Why does a character in Java take twice as much space to store as a character in C?
Java is a modern language that came up around the early Unicode era (in the beginning of the 90s), so it supports Unicode by default as a first class citizen like many new contemporary languages (like Python, Visual Basic or JavaScript...), OSes (Windows, Symbian, BREW...) and frameworks/interfaces/specifications... (like Qt, NTFS, Joliet). By the time those were designed, Unicode was a fixed 16-bit charset encoded in UCS-2, so it made sense for them to use 16-bit values for the characters
In contrast C is an "ancient" language that was invented decades before Java, when Unicode was far from a thing. That's the age of 7-bit ASCII and 8-bit EBCDIC, thus C uses 8-bit char1 as that's enough for a char variable to contain all basic characters. When coming to the Unicode times, to refrain from breaking old code they decided to introduce a different character type to C90 which is wchar_t. Again this is the 90s when Unicode began its life. In any cases char must continue to have the old size because you still need to access individual bytes even if you use wider characters (Java has a separate byte type for this purpose)
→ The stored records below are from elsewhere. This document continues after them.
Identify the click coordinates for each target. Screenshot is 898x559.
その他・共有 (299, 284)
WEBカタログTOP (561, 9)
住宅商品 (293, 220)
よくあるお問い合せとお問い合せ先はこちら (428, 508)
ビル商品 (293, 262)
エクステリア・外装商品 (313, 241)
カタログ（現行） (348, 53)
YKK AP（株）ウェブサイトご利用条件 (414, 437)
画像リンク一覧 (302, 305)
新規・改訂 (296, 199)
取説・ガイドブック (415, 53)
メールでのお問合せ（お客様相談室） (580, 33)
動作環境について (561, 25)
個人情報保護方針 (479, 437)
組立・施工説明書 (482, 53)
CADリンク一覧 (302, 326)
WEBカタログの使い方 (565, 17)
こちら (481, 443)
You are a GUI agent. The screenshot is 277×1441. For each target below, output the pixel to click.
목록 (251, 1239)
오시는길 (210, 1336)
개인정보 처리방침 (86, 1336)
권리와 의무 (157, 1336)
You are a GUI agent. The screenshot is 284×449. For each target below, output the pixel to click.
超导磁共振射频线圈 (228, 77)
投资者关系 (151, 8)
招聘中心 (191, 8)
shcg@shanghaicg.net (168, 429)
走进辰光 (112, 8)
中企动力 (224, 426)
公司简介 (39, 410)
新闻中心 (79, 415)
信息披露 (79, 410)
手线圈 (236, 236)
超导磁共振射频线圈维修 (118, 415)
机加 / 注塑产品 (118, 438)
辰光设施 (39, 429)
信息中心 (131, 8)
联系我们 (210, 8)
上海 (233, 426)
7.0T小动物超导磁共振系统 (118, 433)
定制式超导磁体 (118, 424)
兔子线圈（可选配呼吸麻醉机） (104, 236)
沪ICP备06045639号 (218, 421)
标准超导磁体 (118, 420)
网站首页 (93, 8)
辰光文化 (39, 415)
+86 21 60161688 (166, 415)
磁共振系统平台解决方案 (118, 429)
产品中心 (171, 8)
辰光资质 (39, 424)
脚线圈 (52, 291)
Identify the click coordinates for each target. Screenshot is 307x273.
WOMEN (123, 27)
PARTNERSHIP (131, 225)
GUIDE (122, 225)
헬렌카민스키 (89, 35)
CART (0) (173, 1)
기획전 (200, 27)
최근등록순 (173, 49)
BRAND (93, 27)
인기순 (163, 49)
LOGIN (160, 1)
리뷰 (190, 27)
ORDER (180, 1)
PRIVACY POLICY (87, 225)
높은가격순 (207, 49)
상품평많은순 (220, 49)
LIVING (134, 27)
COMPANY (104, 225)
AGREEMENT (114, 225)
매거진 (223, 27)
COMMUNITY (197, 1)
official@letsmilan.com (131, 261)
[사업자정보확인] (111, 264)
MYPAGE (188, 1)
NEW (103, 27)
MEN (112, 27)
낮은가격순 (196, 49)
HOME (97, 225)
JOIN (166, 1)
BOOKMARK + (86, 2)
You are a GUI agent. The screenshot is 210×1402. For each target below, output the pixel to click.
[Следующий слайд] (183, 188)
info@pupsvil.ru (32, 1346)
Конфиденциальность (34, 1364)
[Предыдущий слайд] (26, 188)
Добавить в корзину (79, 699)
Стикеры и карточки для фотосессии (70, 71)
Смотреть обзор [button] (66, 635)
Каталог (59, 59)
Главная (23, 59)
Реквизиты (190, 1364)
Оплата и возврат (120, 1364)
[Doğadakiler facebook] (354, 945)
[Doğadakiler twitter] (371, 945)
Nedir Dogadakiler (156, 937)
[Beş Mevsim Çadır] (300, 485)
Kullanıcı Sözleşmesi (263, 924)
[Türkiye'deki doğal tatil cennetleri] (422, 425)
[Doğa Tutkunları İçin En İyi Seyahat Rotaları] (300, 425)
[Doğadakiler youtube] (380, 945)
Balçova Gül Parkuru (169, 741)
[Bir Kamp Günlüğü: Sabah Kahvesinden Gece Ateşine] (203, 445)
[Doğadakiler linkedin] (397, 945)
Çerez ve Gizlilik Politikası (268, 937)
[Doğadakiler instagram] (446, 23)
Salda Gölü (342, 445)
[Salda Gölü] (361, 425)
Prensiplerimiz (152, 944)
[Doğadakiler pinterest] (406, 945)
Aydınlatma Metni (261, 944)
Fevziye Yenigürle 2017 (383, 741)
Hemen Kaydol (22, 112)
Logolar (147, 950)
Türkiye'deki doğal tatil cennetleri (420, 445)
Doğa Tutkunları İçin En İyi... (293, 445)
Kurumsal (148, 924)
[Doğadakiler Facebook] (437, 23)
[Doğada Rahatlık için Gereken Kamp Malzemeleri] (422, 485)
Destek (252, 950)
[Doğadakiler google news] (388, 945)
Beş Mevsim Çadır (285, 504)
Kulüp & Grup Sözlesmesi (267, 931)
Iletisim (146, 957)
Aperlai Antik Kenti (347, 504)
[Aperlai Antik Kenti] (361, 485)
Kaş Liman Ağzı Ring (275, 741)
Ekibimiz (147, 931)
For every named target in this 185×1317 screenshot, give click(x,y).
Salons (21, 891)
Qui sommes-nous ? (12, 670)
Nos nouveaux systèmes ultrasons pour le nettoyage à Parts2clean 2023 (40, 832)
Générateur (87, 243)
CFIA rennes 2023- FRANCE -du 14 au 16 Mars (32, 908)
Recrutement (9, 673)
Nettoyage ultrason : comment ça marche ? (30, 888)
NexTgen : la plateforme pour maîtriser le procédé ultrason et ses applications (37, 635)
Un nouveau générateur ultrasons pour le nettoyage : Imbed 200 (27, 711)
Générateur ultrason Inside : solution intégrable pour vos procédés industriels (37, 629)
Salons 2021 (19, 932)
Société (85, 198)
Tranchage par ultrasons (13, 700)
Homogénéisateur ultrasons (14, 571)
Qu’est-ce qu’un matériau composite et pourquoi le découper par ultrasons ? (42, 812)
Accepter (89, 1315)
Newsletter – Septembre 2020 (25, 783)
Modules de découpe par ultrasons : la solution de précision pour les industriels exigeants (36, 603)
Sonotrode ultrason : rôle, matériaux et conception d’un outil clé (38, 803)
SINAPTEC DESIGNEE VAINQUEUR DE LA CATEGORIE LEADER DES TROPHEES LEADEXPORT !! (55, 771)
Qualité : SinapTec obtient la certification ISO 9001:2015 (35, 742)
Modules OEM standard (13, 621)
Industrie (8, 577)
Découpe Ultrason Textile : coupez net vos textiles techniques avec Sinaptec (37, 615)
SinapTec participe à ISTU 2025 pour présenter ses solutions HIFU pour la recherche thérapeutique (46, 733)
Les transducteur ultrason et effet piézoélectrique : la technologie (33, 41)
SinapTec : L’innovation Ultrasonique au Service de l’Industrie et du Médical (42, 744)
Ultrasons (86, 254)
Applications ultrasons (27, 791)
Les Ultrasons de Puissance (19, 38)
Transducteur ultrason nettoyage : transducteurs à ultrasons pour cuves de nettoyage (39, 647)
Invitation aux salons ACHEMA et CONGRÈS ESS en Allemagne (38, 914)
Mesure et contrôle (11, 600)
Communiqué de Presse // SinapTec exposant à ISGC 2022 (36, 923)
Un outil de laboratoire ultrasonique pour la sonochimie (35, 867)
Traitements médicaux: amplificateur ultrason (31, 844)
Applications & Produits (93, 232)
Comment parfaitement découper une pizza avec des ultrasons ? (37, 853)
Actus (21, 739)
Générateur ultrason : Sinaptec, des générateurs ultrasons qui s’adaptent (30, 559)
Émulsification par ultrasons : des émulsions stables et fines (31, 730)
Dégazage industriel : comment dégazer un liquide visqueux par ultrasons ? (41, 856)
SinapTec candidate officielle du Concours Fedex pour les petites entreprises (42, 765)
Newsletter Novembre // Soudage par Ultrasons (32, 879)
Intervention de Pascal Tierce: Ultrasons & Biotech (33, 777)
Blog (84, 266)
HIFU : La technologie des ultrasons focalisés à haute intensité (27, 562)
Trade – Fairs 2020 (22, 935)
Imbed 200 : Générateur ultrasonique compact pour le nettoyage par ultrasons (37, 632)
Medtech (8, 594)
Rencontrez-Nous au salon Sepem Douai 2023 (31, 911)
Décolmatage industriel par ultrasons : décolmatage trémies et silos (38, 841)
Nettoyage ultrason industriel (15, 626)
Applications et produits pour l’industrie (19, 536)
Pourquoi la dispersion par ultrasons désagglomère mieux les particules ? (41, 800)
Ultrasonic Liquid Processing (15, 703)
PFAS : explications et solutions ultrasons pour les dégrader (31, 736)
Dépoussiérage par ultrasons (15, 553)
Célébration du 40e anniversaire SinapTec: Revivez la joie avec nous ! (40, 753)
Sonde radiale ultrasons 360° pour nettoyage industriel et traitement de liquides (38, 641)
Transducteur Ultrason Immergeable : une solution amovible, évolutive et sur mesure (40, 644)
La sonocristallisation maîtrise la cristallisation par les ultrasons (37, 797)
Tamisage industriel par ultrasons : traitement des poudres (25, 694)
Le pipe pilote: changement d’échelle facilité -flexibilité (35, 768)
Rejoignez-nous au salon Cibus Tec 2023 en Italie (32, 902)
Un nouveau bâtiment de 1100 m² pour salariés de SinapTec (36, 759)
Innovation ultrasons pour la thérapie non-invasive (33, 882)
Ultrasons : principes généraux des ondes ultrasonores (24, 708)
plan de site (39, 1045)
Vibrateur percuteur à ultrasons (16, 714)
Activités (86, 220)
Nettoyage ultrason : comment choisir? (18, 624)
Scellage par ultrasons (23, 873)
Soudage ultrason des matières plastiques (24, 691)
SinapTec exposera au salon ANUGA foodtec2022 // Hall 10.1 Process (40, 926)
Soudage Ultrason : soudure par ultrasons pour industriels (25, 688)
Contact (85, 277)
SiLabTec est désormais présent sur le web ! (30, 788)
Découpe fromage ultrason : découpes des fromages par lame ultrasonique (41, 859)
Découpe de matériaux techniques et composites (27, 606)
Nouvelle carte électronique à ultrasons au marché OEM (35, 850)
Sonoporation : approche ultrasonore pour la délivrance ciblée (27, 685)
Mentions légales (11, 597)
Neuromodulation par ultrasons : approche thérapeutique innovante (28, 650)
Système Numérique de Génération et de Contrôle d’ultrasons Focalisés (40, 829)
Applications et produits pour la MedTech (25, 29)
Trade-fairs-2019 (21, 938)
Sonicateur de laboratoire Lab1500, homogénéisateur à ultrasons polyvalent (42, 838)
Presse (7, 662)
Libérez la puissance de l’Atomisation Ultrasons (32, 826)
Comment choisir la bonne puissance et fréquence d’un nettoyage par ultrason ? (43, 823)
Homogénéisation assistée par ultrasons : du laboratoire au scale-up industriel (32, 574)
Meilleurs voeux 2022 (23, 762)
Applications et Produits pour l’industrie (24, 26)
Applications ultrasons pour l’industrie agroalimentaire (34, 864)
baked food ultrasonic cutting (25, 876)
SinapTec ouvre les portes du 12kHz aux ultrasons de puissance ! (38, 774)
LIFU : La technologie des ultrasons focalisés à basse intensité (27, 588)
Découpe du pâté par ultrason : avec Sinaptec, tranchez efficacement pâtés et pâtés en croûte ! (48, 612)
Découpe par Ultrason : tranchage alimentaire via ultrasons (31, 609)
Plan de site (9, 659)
Of course later the Unicode Consortium quickly realized that 16 bits are not enough and must fix it somehow. They widened the code-point range by changing UCS-2 to UTF-16 to avoid breaking old code that uses wide char and have Unicode as a 21-bit charset (actually up to U+10FFFF instead of U+1FFFFF because of UTF-16). Unfortunately it was too late and the old implementations that use 16-bit char got stuck
Later we saw the advent of UTF-8, which proved to be far superior to UTF-16 because it's independent of endianness, generally takes up less space, and most importantly it requires no changes in the standard C string functions. Most user functions that receive a char* will continue to work without special Unicode support
Unix systems are lucky because they migrate to Unicode later when UTF-8 was introduced, therefore continue to use 8-bit char. OTOH all modern Win32 APIs work on 16-bit wchar_t by default because Windows was also an early adopter of Unicode. As a result .NET framework and C# also go the same way by having char as a 16-bit type.
Talking about wchar_t, it was so unportable that both C and C++ standards needed to introduce the new character types char16_t and char32_t in their 2011 revisions
Both C and C++ introduced fixed-size character types
char16_tandchar32_tin the 2011 revisions of their respective standards to provide unambiguous representation of 16-bit and 32-bit Unicode transformation formats, leaving wchar_t implementation-definedhttps://en.wikipedia.org/wiki/Wide_character#Programming_specifics
That said, most implementations are working on improving the wide string situation. Java experimented with compressed string in Java 6 and introduced compact strings in Java 9. Python is moving to a more flexible internal representation compared to wchar_t* in Python before 3.3. Firefox and Chrome have separate internal 8-bit char representations for simple strings. There are also discussions on that for .NET framework. And more recently Windows is gradually introducing UTF-8 support for the old ANSI APIs
1 Strictly speaking char in C is only required to have at least 8 bits. See What platforms have something other than 8-bit char?